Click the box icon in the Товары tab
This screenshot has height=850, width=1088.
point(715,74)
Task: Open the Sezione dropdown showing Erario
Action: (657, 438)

- [Work to complete]: Would you please give all of the entries above once more, exactly as they are?

- [Result]:
Click the box icon in the Товары tab
This screenshot has height=850, width=1088.
point(715,74)
Task: Open the Sezione dropdown showing Erario
Action: (657, 438)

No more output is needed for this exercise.